Digitalisation des RH : on accélère !
Dans l’imaginaire collectif français, la fonction RH est sous-estimée, bien souvent cantonnée aux tâches administratives et à la paperasse. Un préjugé tenace qui explique en partie, selon Guillaume Koch, "le retard pris en matière de digitalisation par rapport à d’autres fonctions". L’associé du cabinet Keyrus Management, en charge de la practice People & Change, pointe du doigt "le hiatus existant entre une expérience client très digitalisée et une expérience collaborateur qui l’est beaucoup moins".
Mais les choses sont en train de bouger. Les derniers mois ont vu "les freins à la transformation numérique se déverrouiller les uns après les autres". Et les entreprises adoptent de plus en plus une "pensée servicielle" qui met "clients et collaborateurs sur un plan d’égalité". Un changement d’état d’esprit qui pourrait bien orienter les investissements sur la modernisation de la fonction. À condition toutefois, prévient l’expert, de ne pas se cantonner à "la dématérialisation des bulletins de paie et autres coffre-forts électroniques".
Leader des transformations
La digitalisation touche désormais tous les aspects de la fonction : suivi des collaborateurs, des carrières, des autorisations d’absences, des recrutements, des formations ou encore de la gestion des temps. Elle pousse la profession à se réinventer. "Les directions des ressources humaines, estime Guillaume Koch, doivent s’imposer comme les vrais transformateurs de leur entreprise". Il leur appartient, par exemple, "d’outiller les nouvelles façons de travailler" ou de créer du lien entre les différents métiers de l’entreprise. Il leur reste, cependant, à conquérir les comités exécutifs et "reprendre sous leur aile la position de chief transformation officer (CTO)". Un poste qui "devrait disparaître des organigrammes" à leur profit tant il serait légitime que "la fonction RH soit le vecteur naturel de la transformation". Signe que les clichés ont la dent dure. Pourtant, conseille Guillaume Koch, il suffirait "de développer, au sein des ressources humaines, les data analytics pour asseoir l’objectivité de la profession" et, du même coup, la revaloriser.
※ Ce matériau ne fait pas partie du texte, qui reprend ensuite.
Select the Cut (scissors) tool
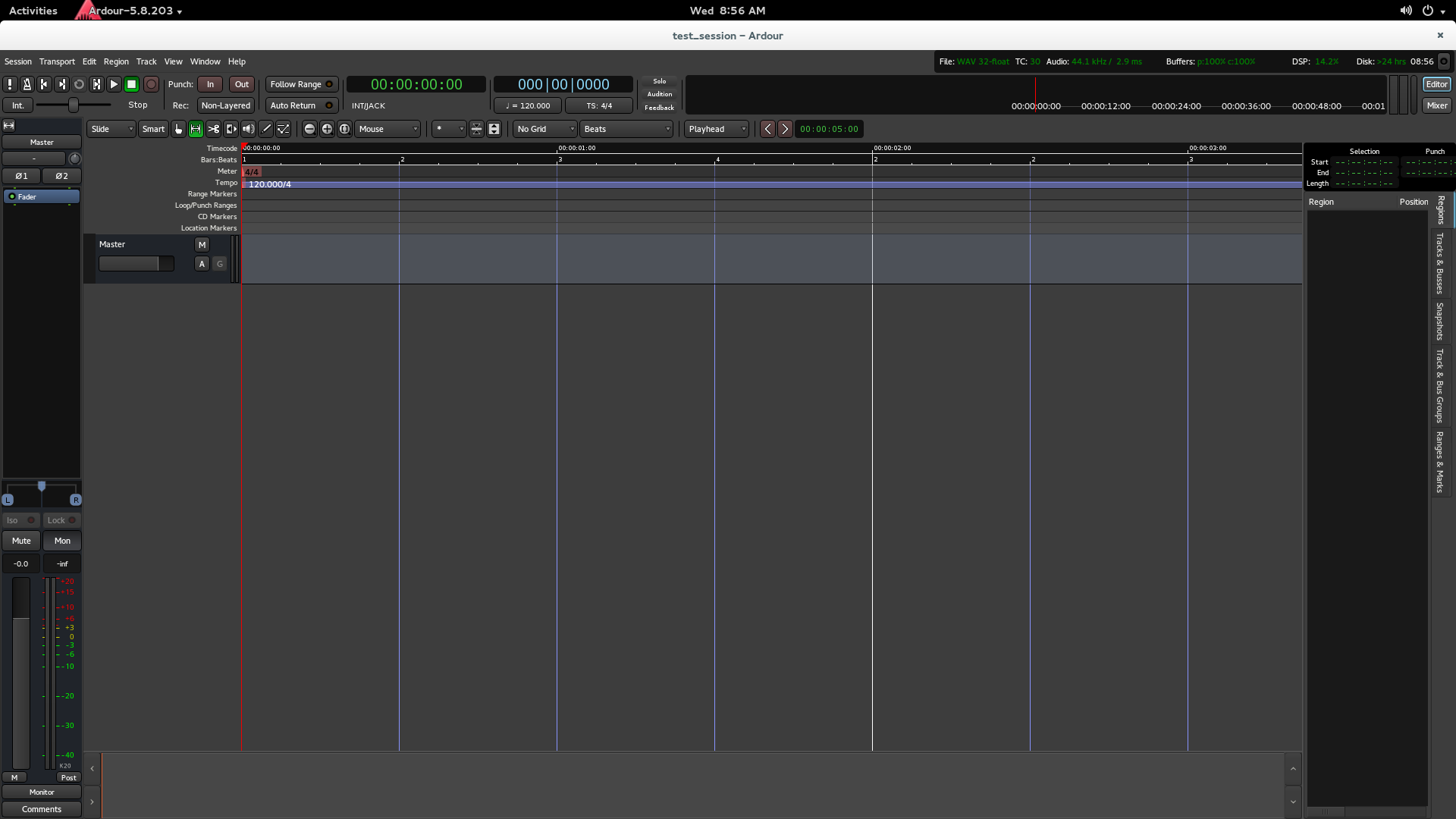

"Les directions des ressources humaines doivent s’imposer comme les vrais transformateurs de leur entreprise"
Humaniser
Libérées par la digitalisation des tâches les plus répétitives, les ressources humaines peuvent davantage s’investir dans la vie de l’entreprise et se pencher notamment sur le suivi des carrières des collaborateurs. Mais comment parvenir à faire adhérer tous les collaborateurs à tant de changements ? En amont du déploiement, un long travail d’accompagnement et d’écoute est essentiel, car la digitalisation peut effrayer certains employés. Afin d’amorcer les chantiers en douceur, les équipes RH doivent donc faire preuve de patience et d’une certaine forme de pédagogie. L’enjeu ? Montrer que ces transformations permettent aux ressources humaines d’être plus présentes, plus attentives aux besoins des collaborateurs.
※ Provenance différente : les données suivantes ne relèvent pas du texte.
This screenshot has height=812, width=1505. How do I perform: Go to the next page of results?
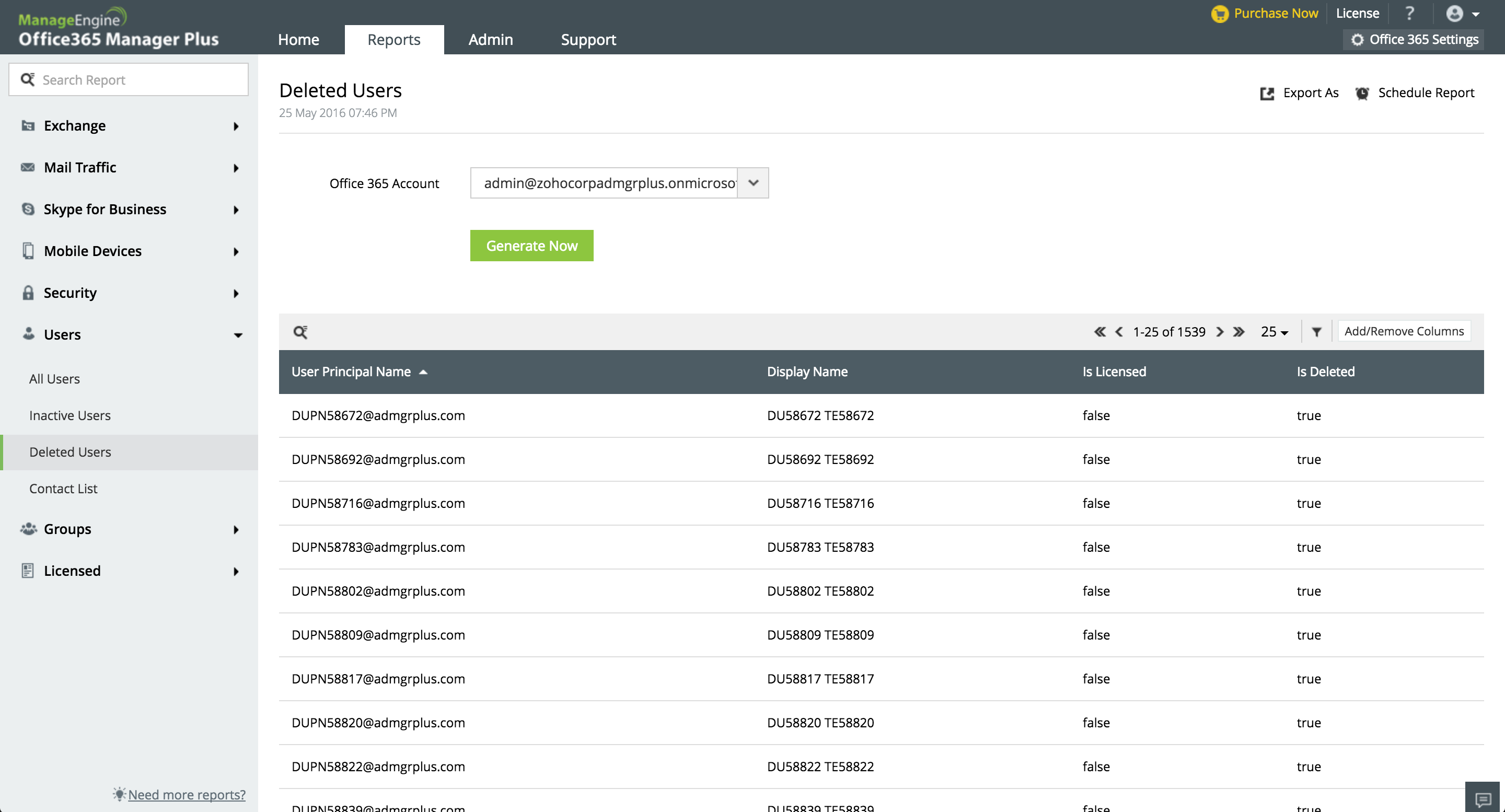click(1220, 332)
L’exemple du recrutement est à ce titre évocateur. Session vidéo, test écrit, rendez-vous physique ou test ludique de personnalité, les employeurs disposent désormais de nombreux outils pour recruter et ce en soignant l’expérience candidat. Une mission cruciale quand on sait combien il est difficile de dénicher des talents agiles au profil adapté.
16% des recruteurs utilisent le jeu dans leurs process
Le numérique permet ainsi de réenchanter le processus de recrutement et, in fine, de booster l’attractivité des entreprises qui l’utilisent. Utilisé par 16% des recruteurs, selon une enquête réalisée par le cabinet Robert Walters, le jeu transforme les processus en des moments clés pour valoriser sa marque employeur et les postes à pourvoir. La tendance est au "recrutainment". Mais, le jeu doit être employé avec modération et adapté à la population visée. C’est ce qu’a montré la polémique autour de Rise of a Soldier, le jeu vidéo que l’armée américaine a utilisé pour recruter… s’attirant les foudres du grand public choqué par l’emploi d’un jeu pour recruter des militaires. La seule manière d’éviter ces écarts et d’assurer la cohérence de l’approche consiste à se recentrer sur les collaborateurs et leurs attentes. Ce qui constitue bien le cœur de la fonction RH et sa valeur ajoutée.